# 1. Data Exploration

## Overview 
In the first section we will look at techniques to load and explore the data to be used for machine learning. The purpose of this exploration to gain an understanding of the data and how it relates to the problem we are trying to solve. This will help us make sensible choices for different elements of our machine learning pipeline.

### Prerequisites 

To be able to successfully work through this notebook, you will need some understanding of the following 
* The python programming language
* Simple data handling in python
* Basic plotting using matplotlib
* Environment set up using pip or conda

### Learning Outcomes 

* Loading tabular and gridded datasets using common python libraries
* typical techniques for *exploratory data analysis* on different
* key characteristics of datasets to use in choosing components for a machine learning pipeline


## Tutorial - Exploratory Data Analysis

The first step in a machine learning problem is to understand the data you have available for training a machine learning algorithm. In any data driven technique, the quality of the results is only going to be as good as the quality of the data. This can only be achieved by matching the appropriate techniques to the data that you have, so understanding the particular dataset to be used is the foundation of a successful outcome.

To achieve this, one typically performs an *Exploratory Data Analysis*, where one produce a series of summary statistics and plots that highlight the most salient characteristics of the dataset for the problem at hand.

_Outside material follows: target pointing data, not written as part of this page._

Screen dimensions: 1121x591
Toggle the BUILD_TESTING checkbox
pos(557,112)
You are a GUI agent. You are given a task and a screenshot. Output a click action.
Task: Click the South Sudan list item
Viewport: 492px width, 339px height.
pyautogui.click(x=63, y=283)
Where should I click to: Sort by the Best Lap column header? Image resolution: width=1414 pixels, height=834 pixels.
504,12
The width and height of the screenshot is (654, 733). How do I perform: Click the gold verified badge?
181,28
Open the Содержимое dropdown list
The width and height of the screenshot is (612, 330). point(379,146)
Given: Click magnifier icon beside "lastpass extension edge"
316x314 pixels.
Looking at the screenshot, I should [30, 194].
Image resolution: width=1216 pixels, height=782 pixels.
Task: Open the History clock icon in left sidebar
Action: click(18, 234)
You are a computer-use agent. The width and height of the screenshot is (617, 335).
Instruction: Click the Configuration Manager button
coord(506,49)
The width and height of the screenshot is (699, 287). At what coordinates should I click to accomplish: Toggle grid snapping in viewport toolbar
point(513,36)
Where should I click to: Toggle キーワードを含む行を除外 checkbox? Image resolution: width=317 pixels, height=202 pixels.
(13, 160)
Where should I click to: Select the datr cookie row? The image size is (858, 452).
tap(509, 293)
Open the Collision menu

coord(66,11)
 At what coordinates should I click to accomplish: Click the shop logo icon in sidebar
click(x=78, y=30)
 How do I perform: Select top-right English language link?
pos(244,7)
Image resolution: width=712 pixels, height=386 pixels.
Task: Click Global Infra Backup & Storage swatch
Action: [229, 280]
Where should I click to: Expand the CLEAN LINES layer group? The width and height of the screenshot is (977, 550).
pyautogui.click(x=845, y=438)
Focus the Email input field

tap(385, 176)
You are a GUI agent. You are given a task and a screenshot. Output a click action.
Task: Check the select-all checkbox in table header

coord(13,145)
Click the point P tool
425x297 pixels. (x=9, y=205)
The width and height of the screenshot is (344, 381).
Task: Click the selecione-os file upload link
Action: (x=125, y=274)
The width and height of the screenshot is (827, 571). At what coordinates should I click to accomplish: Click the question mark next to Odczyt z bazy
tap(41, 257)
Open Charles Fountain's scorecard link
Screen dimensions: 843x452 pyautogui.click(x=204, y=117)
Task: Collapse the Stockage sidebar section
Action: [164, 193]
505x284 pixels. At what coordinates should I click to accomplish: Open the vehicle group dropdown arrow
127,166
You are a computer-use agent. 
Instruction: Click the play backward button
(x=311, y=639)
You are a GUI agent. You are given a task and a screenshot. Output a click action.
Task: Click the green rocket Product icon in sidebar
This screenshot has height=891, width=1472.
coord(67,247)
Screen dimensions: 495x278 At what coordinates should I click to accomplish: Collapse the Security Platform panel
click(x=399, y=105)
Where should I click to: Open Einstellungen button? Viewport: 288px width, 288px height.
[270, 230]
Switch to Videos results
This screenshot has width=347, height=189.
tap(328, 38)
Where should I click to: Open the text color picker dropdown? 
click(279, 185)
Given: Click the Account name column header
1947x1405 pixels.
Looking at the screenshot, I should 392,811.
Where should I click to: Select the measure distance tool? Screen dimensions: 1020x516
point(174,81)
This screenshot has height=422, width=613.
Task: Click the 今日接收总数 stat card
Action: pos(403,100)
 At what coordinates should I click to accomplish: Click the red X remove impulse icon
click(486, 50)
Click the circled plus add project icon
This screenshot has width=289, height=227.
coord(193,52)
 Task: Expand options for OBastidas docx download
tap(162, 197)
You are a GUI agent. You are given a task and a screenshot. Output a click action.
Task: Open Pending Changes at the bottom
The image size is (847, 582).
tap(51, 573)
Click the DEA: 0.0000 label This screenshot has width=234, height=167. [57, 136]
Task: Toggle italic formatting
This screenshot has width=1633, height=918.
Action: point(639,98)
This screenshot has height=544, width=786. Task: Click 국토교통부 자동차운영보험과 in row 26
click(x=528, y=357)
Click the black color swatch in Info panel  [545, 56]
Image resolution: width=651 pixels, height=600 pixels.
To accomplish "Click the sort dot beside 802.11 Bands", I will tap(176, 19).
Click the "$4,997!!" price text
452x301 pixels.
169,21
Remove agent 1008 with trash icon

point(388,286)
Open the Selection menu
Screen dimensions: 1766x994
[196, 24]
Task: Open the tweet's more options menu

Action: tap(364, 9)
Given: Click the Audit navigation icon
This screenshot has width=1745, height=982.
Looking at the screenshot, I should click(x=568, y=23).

Typical traits to be considered include:
* The range of values different input feature can take e.g. min and max temperature, start and end dates.
* Important subsets of the data e.g. different seasons or time of the day.
* Distributions of different features, both as a whole and important subsets
* Correlations between different features, especially input and target features.







### Best Practices & Values

Performing a through data exploration implements the Met Office Machine Learning best practices in the following ways
* Ethics - Ensure we can justify our choices from understanding of the data and how it relates to the potential impacts of this work.
* Data - Ensure that we understand biases or other issues with the data
* ML Pitfall -  Avoid pitfalls through making informed choices based on analysis of data
* ML Lifecycle - Ensure we store and process the data so we can reproduce the results

## Exercise 1: Load and explore tabular dataset - Falkland Islands Airfield Rotors

The first dataset we will explore comes from a challenge by Operational Meteorologist Steve Ramsdale, around forecasting  localised topographically-driven turbulent wind gusts at the Mount Pleasant Airfield in the Falkland Islands, which occur in northerly winds interacting with mountains to the north of the airfield. The aim is to predict whether or not these will occur, using data from global, coarse-resolution models which are not able to to explicitly resolve this phenomenon. 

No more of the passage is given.